* Problem set
[A] Answer these questions using the FDA reporting-rule article.
(i) Within how many days of becoming aware of an occurrence must sponsors report the specified safety information?
(ii) What position does Rachel Behrman hold?
(iii) What do bioequivalence studies determine?
[B] Rewrite the FDA reporting-rule article between "September 28, 2010" and "drugs and biologics.", inclusive, using "biological products" in place of "biologics".

* Excerpted passage
-- Opening Marker --

September 28, 2010
The U.S. Food and Drug Administration (FDA) has instituted new requirements for reporting risks or adverse reactions found during clinical trials of investigational drugs and biologics.
“This Final Rule will expedite FDA’s review of critical safety information and help the agency monitor the safety of investigational drugs and biologics,” Rachel Behrman, M.D, associate director for medical policy in the FDA’s Center for Drug Evaluation and Research said in a release. “These changes will better protect people who are enrolled in clinical trials.”
The new FDA rule requires that pharmaceutical companies or drug sponsors report certain safety information, which previously did not require reporting to the FDA, within 15 days of becoming aware of an occurrence. These reports include:
- findings from clinical or epidemiological studies that suggest a significant risk to study participants
- serious suspected adverse reactions that occur at a rate higher than expected
- serious adverse events from bioavailability studies which determine what percentage and at what rate drug is absorbed by the bloodstream and bioequivalence studies which determine whether a generic drug has the same bioavailability as the brand name drug
“This final rule is expected to improve the quality of safety reports submitted to FDA, thereby enhancing the safety of patients in clinical trials,” the FDA said in the Final Rule. “The final rule lays out clear, internationally harmonized definitions and standards so that critical safety information about investigational new drugs will be accurately and rapidly reported to the agency, minimizing uninformative reports and enhancing reporting of meaningful, interpretable information.”

-- Closing Marker --

* Given material

-- Opening Marker --

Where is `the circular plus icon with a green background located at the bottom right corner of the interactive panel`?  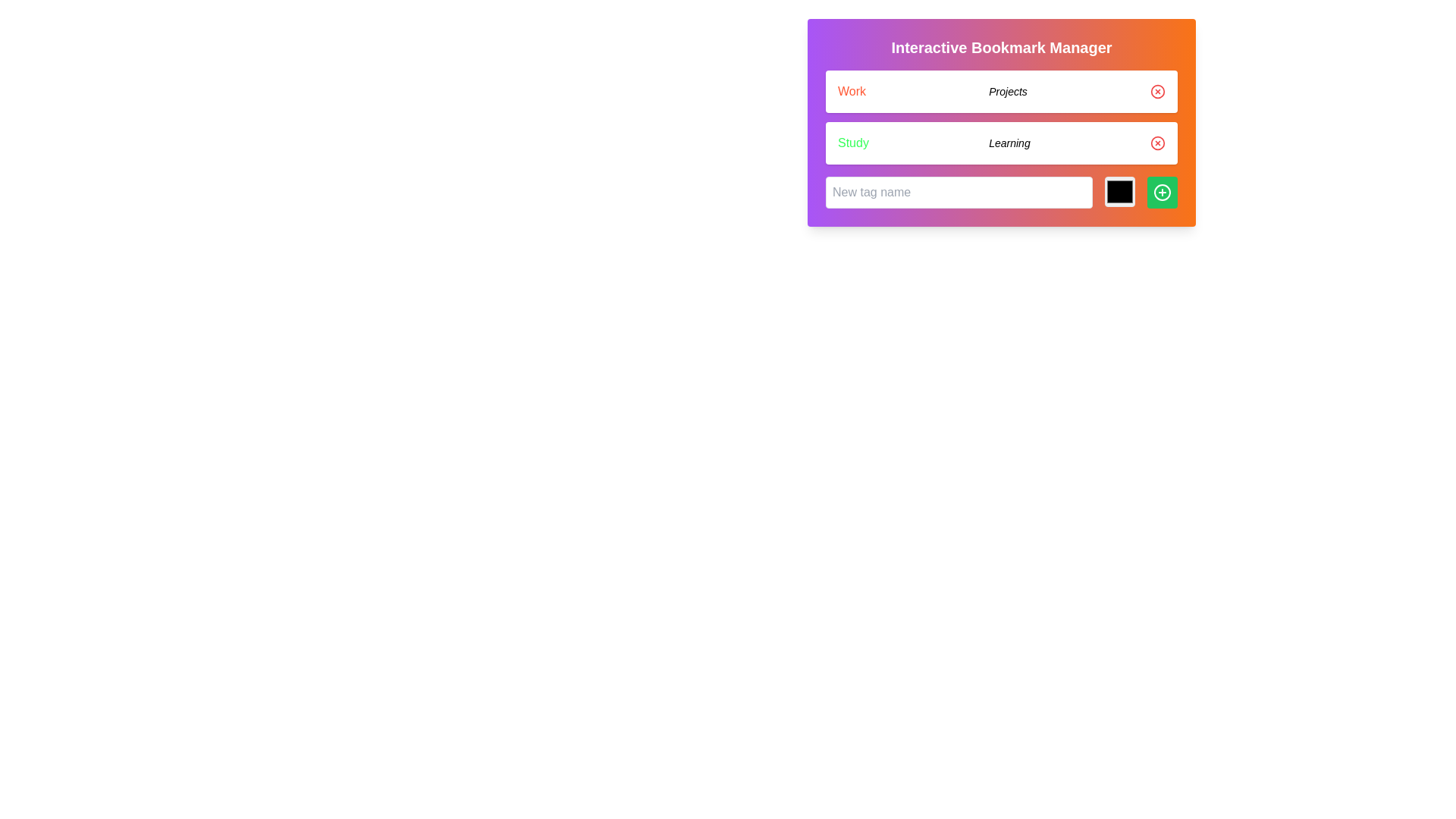
the circular plus icon with a green background located at the bottom right corner of the interactive panel is located at coordinates (1161, 192).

-- Closing Marker --

* Solved tasks
[A]
(i) Within 15 days.
(ii) She is associate director for medical policy in the FDA's Center for Drug Evaluation and Research.
(iii) They determine whether a generic drug has the same bioavailability as the brand name drug.

[B]
September 28, 2010
The U.S. Food and Drug Administration (FDA) has instituted new requirements for reporting risks or adverse reactions found during clinical trials of investigational drugs and biological products.